Menopausal Hormone Replacement Therapy (HRT) replenishes declining levels of estrogen and progesterone that occur during the menopausal transition. From a healthspan perspective, this mitigates the systemic consequences of hormone loss, which include accelerated bone density decline (osteoporosis), unfavorable shifts in cardiovascular risk factors, metabolic dysregulation, and potential impacts on cognitive function.

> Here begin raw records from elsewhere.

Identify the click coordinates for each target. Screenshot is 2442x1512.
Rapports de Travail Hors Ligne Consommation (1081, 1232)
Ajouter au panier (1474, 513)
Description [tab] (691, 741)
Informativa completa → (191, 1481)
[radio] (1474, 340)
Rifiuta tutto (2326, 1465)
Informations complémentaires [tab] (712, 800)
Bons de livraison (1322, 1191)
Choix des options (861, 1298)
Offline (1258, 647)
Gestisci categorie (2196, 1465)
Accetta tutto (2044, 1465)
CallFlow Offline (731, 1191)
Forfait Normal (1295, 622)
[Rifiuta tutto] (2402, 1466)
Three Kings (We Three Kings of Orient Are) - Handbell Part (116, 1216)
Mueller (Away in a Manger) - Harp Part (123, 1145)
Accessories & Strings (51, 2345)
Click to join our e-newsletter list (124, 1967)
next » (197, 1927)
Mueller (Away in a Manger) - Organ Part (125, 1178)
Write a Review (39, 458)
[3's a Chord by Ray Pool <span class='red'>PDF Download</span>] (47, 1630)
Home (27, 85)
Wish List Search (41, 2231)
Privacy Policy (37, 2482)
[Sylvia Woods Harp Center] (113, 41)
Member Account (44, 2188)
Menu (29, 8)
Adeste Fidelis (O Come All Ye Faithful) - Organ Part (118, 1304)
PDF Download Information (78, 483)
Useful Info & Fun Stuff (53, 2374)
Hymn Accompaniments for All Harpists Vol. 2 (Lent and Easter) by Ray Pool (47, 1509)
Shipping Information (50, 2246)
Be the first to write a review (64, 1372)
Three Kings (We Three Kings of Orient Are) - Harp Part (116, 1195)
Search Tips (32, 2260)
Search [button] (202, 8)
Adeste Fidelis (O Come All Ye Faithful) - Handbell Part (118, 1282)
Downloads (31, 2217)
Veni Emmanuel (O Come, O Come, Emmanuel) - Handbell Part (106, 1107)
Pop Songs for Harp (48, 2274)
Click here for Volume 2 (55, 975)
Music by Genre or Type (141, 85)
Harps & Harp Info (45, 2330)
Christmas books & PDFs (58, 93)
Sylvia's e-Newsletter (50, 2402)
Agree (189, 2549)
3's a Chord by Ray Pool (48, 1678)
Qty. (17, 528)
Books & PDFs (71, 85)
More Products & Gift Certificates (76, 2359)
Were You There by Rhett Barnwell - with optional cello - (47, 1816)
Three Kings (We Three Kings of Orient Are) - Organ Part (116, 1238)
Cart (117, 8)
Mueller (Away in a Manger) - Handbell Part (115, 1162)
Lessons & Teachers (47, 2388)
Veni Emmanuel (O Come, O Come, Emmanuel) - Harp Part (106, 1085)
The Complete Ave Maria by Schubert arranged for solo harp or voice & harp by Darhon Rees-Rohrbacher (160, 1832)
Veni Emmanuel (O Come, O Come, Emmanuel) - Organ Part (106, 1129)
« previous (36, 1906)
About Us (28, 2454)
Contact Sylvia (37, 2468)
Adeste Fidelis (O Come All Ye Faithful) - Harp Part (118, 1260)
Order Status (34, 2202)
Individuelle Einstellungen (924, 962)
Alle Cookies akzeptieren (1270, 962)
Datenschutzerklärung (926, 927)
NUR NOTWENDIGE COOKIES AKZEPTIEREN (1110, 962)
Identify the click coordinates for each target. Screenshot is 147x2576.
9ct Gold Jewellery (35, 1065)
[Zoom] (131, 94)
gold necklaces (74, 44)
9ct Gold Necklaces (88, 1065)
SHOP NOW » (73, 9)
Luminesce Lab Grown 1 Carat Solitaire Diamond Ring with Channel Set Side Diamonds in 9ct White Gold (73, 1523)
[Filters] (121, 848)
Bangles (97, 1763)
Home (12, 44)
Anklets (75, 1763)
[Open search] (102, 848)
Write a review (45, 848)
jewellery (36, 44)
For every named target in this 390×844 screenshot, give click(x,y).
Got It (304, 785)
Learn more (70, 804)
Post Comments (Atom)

By addressing this fundamental endocrine shift, HRT aims to preserve physiological function and reduce the risk of age-related diseases in women.
Verdict
A foundational intervention for post-menopausal women, with careful medical guidance.
HEALTHSPAN IMPACT
Foundational
RISK LEVEL
Moderate
EVIDENCE GRADE
A
MONTHLY COST
$30 - $250
Protocol
- Transdermal estradiol (e.g., 0.025-0.1 mg/day) is often preferred to bypass first-pass liver metabolism.
- Micronized progesterone (e.g., 100-200 mg) is co-administered to protect the uterine lining.
- Therapy is typically initiated during perimenopause or early menopause for maximum benefit.
Flags
- Requires a prescription and ongoing monitoring by a qualified physician.
- Risk profile is highly dependent on timing of initiation (early vs. late menopause).
- Oral estrogen increases clotting risk; transdermal application is generally preferred for healthspan.
- Unopposed estrogen (without progesterone) increases uterine cancer risk in women with a uterus.
- Contraindicated for individuals with a history of certain cancers (e.g., breast, uterine).